======== EXCERPTED TEXT ========

# Fiber N' Cotton - Sir Vape



## Sir Vape (10/10/18)

Fresh from its debut at The Paris Vape Expo comes the new Fiber N’ Cotton from the creators of the popular Fiber Freaks.

Info:

You used to like Fiber Freaks?!

You will love Fiber n’ Cotton!

Created by Mahood Gufu, former creator of Fiber Freaks (closed in 2017) in partnership with Phileas Cloud, Fiber n’Cotton will offer you the most advanced wicking material available! A finely tuned blend of purified cotton and food grade cellulose fibers, both chosen for their unique attributes.

10g Pack


Get yours here:
https://www.sirvape.co.za/collections/new/products/new-fiber-n-cotton

Reactions: Like 4


----------



## Silver (10/10/18)

Interesting reading the comments on the packaging above about flavour

Cotton - for bringing the roundness and
Cellulose - enhances the higher notes

I have observed both of the above with cotton and Rayon (cellulose). 

So this product certainly sounds very interesting, combining the two

Reactions: Agree 2


----------



## zadiac (22/10/18)

How is it packaged? One long piece? Short pieces and how many pieces per package? @Sir Vape


----------



## Sir Vape (22/10/18)

zadiac said:


> How is it packaged? One long piece? Short pieces and how many pieces per package? @Sir Vape



Hey bud. Same weight and qty as Cotton Bacon. Comes in strips.

Reactions: Like 1


----------



## zadiac (22/10/18)

Sir Vape said:


> Hey bud. Same weight and qty as Cotton Bacon. Comes in strips.



Awesome thanks. Will give it a try soon.

Reactions: Like 1


----------

========

▸ **WORK TO COMPLETE**
[1] In the forum thread, what two materials are blended to make Fiber n' Cotton?
[2] Rewrite the rows starting with the line containing "Image resolution: width=2576" and going on through the line containing "at (1321, 726).", replacing "Describe" with "Identify" and changing nothing else.

======== SUPPLIED MATERIAL ========

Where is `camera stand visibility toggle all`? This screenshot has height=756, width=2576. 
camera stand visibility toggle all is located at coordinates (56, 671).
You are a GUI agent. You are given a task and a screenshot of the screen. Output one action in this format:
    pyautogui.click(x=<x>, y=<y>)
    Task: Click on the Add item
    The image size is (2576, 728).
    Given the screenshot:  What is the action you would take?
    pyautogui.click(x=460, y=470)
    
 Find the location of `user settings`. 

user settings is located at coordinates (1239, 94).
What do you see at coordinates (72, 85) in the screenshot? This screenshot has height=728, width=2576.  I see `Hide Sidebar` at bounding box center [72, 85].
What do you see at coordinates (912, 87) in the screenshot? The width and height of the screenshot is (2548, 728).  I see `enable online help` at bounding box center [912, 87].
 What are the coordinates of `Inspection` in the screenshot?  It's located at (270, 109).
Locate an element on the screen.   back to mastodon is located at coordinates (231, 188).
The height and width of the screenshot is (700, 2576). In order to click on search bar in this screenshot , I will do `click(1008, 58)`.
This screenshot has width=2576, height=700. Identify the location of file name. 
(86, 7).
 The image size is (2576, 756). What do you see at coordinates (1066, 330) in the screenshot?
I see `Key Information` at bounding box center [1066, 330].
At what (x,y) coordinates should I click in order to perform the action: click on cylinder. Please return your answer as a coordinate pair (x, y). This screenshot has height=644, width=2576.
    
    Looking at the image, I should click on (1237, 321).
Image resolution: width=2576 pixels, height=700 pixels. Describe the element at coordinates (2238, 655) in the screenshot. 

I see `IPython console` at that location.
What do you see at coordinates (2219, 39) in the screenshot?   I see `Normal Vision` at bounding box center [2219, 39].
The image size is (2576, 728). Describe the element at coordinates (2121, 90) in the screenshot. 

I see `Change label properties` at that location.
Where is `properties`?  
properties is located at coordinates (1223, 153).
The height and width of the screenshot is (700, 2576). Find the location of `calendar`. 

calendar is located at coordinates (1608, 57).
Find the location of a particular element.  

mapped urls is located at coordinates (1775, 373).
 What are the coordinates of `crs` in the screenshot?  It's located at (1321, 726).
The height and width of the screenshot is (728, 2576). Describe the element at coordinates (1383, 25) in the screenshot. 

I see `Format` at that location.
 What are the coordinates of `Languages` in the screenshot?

========

▸ **ANSWERS TO THE EXERCISES**
[1] Purified cotton and food grade cellulose fibers.

[2]
Image resolution: width=2576 pixels, height=700 pixels. Identify the element at coordinates (2238, 655) in the screenshot. 

I see `IPython console` at that location.
What do you see at coordinates (2219, 39) in the screenshot?   I see `Normal Vision` at bounding box center [2219, 39].
The image size is (2576, 728). Identify the element at coordinates (2121, 90) in the screenshot. 

I see `Change label properties` at that location.
Where is `properties`?  
properties is located at coordinates (1223, 153).
The height and width of the screenshot is (700, 2576). Find the location of `calendar`. 

calendar is located at coordinates (1608, 57).
Find the location of a particular element.  

mapped urls is located at coordinates (1775, 373).
 What are the coordinates of `crs` in the screenshot?  It's located at (1321, 726).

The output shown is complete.